Friday, 10 November 2017

Mysticism, Monism, Theism

Many mystics who prioritise experience, and perhaps an intellectual approach, over revealed truth, tend to assume impersonal monism is a higher or deeper realisation than theism, dismissing the latter as dualistic (bad word) or, if they are influenced by Indian religion which many are, a bhakti approach, bhakti being something like devotion to a deity. So they equate theistic mysticism with an emotional dualistic, me and him, attitude to God, one still centered in the self which must be transcended for full realisation. 

From where I stand they are both right and wrong. Yes, full identification with the separate self must eventually be left behind and yes, an emotional loving response to God does take place on the level of that self, albeit a purified level. But bhakti as devotion is different to agape which is love as being-feeling not emotion-feeling (hence without an opposite and not subject to fluctuations), and a higher state than simple identification with pure consciousness which is a kind of ‘back to where we started’ state that disregards the purpose of incarnation and experience in our dualistic world with the consequent sense of separation between self and other. It also isolates one part of our being, namely spirit or essential being, from the rest, in particular soul (individuality) but body too, thereby reducing the totality of what we are to its most fundamental aspect. 

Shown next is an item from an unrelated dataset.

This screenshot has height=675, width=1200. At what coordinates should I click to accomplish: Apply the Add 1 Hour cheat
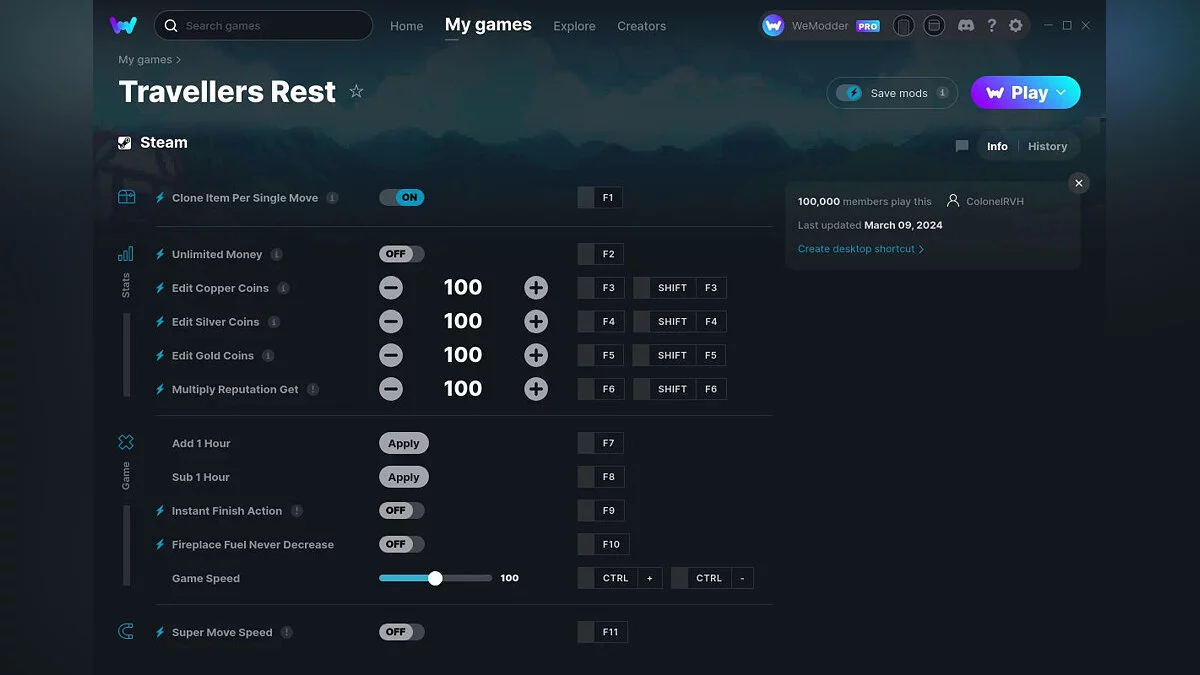tap(404, 443)
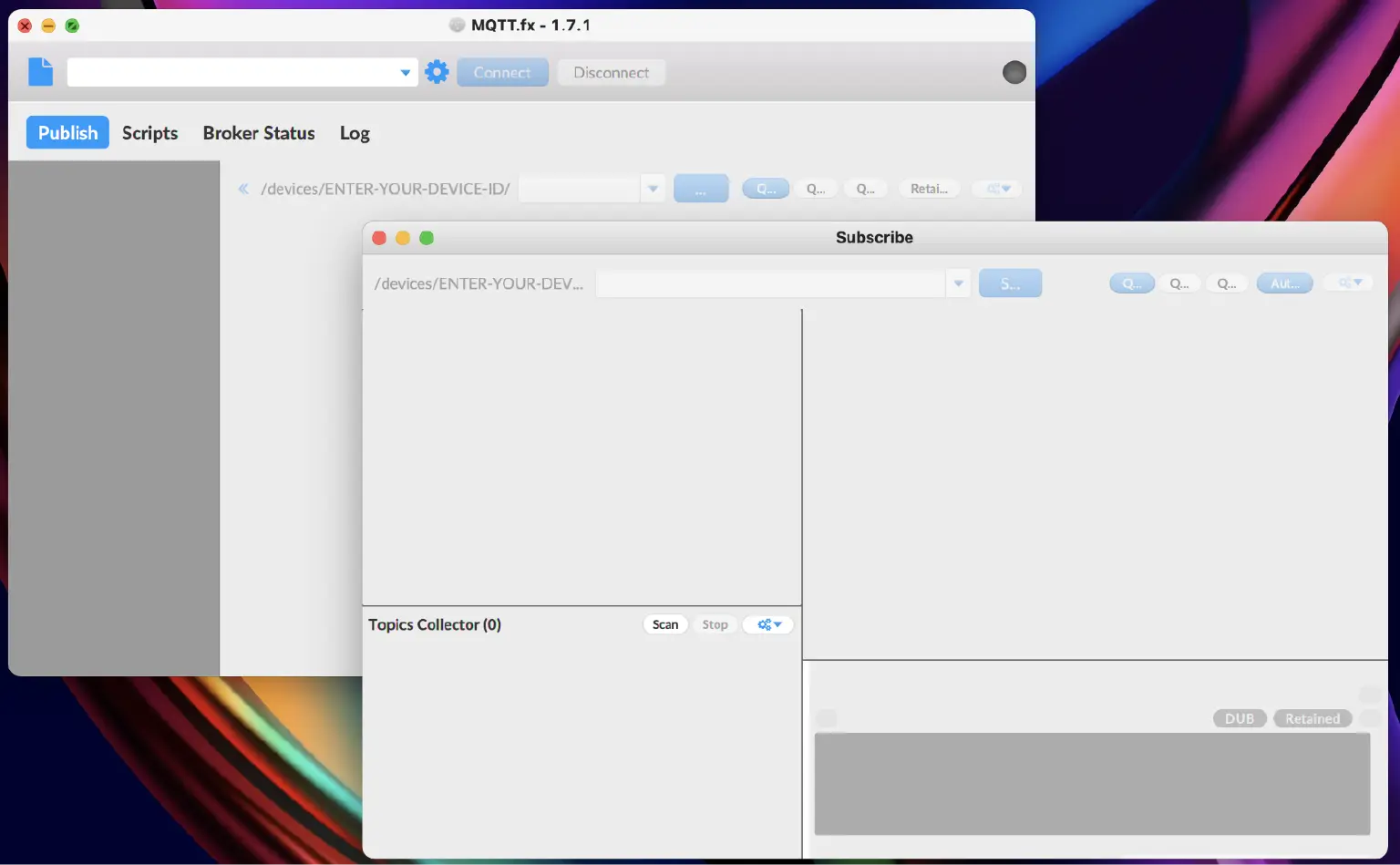Screen dimensions: 1400x865
Task: Collapse the publish topic bar with double-chevron
Action: click(243, 189)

But the true goal of unfolding life is the integration of spirit and matter, of the individual and the universal, including not separating, making the two one but, at the same time, keeping them as two and so preserving the truth in duality even if seeing it in the light of overall oneness.  Monism rejects matter by seeing it just as a veil on spirit and with no purpose or function in itself.  It has sometimes occurred to me that you could even regard it as metaphysically misogynistic, if you wished to think in those terms, matter being an aspect of mater and also maya, the feminine side of divinity, and crucial to God's purpose for us.

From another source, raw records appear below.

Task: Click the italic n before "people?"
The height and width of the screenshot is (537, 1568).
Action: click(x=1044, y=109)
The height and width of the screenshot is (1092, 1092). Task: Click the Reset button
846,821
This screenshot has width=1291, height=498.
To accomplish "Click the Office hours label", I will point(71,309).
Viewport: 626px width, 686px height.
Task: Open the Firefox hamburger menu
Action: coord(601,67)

A proper theism sees the one and the many as not just both valuable but both essential with truth in both, and it seeks to preserve their uniqueness while uniting them in consciousness. And while monism ultimately seeks experience and therefore, contradictorily, could be perceived as self-centred, theism is concerned with doing the will of God in love and humility. 

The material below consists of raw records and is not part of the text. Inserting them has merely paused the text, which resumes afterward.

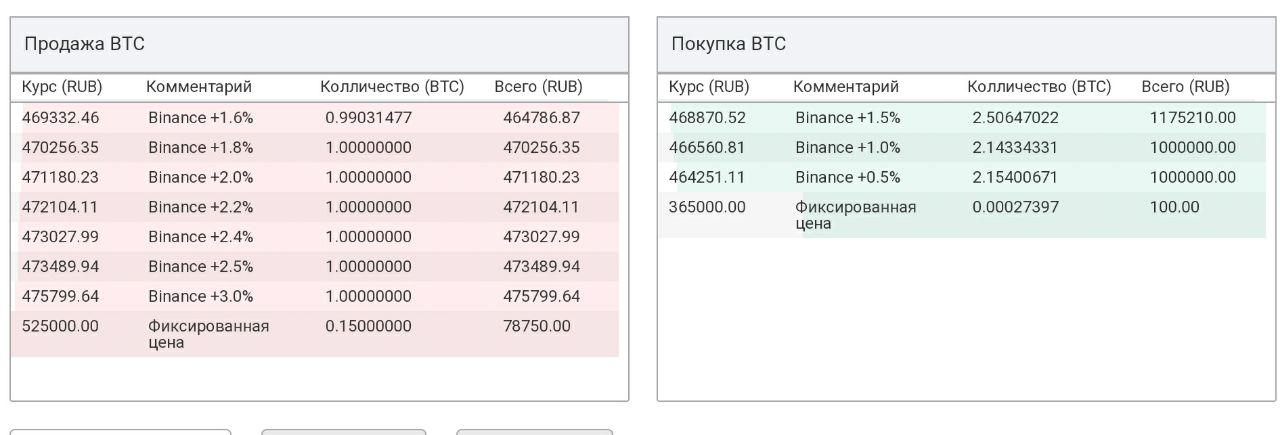Sort sell table by Колличество (BTC) column
Image resolution: width=1280 pixels, height=435 pixels.
tap(392, 87)
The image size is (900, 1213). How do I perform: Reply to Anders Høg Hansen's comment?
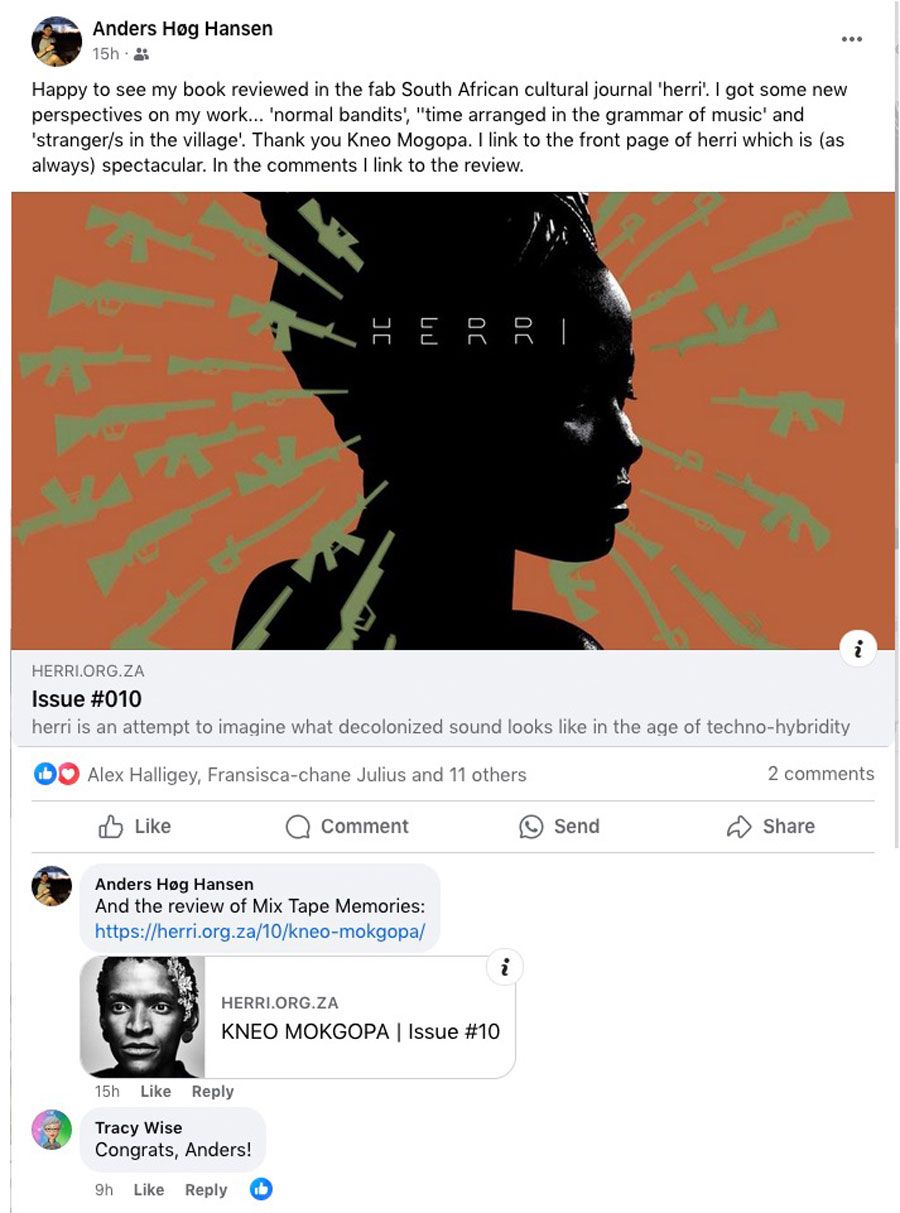click(212, 1091)
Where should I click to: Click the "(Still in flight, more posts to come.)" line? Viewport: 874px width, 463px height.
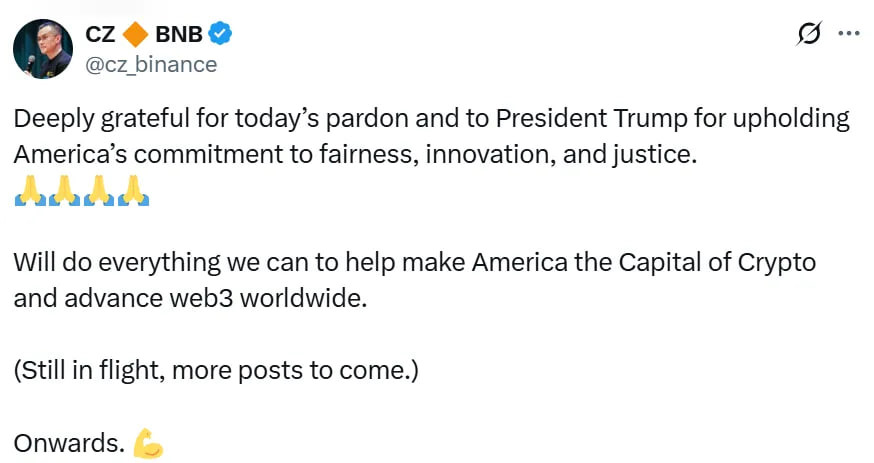(x=215, y=371)
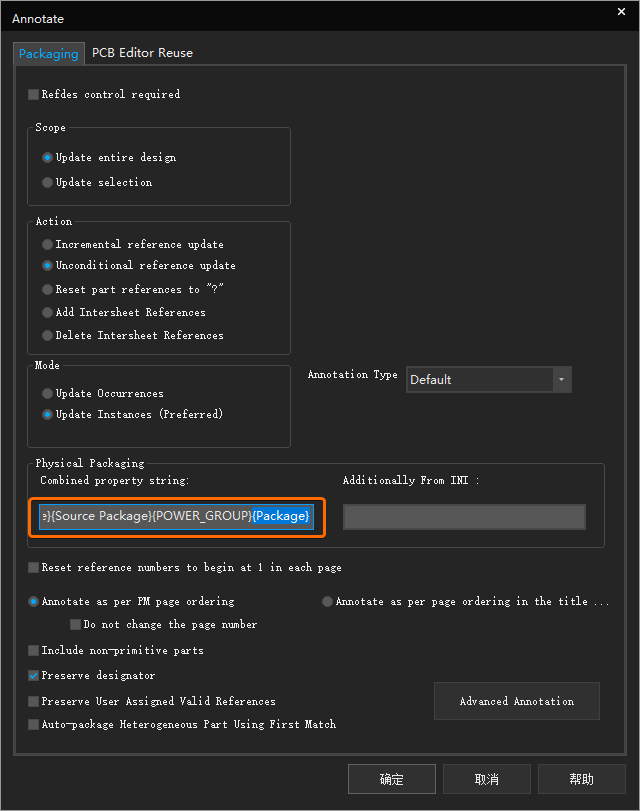640x811 pixels.
Task: Open Advanced Annotation settings
Action: click(x=516, y=702)
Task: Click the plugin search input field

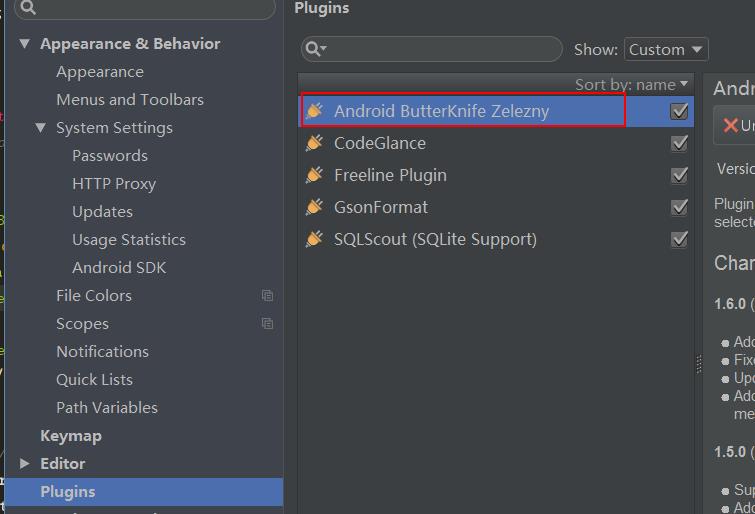Action: tap(440, 49)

Which is greater, to reject the self or to sanctify it? To exclude or to include the fruits of creation? I would say that the latter is not just better but truer to God's intention for us.  Why otherwise create us?

Sometimes disagreements are just over words and, bearing that in mind, you could say that the real goal is to reach a state which combines monism with theism since both contain something of the truth and neither is sufficient on its own, especially if your understanding of theism implies an unbridgeable separation between God and Man. There is no separation. Life is one. But within this oneness there is multiplicity and it is that which gives love, beauty and goodness to life. Monism is wrong because the personhood of God belongs to the highest level of being, and there is an element of differentiation right at the heart of existence. That is the Trinity which contains within itself the principle of differentiation and so makes creation possible. But theism is also wrong when it sees the creature as always apart from the Creator. For truly creature and Creator are one in essential being just as they are different in expression.

The highest truth is not in pure being alone but in being and becoming together always working together to create more, a ceaseless expansion of life to the greater glory of God and ourselves, his children.

1 comment:

  1. Theism and monism- over the centuries fierce debate has gone on between the advocates of the two paths, each side claiming that its path is more appropriate spiritually, leading to a "higher" summit. If the paths are as radically different as they appear, and as they are claimed to be by their advocates, if they do in fact lead to different goals- one goal "higher" than the other- then the sincere seeker who is looking for a path on which to commit him/herself in order to attain spiritual realization/salvation is faced with a big, big decision: which is the better path to take? This, in turn, brings up another problem: will the path chosen really suit one's spiritual vocation?

    But the critic of this view should ask "Isn't this putting the cart before the horse? What about the data of Revelation?"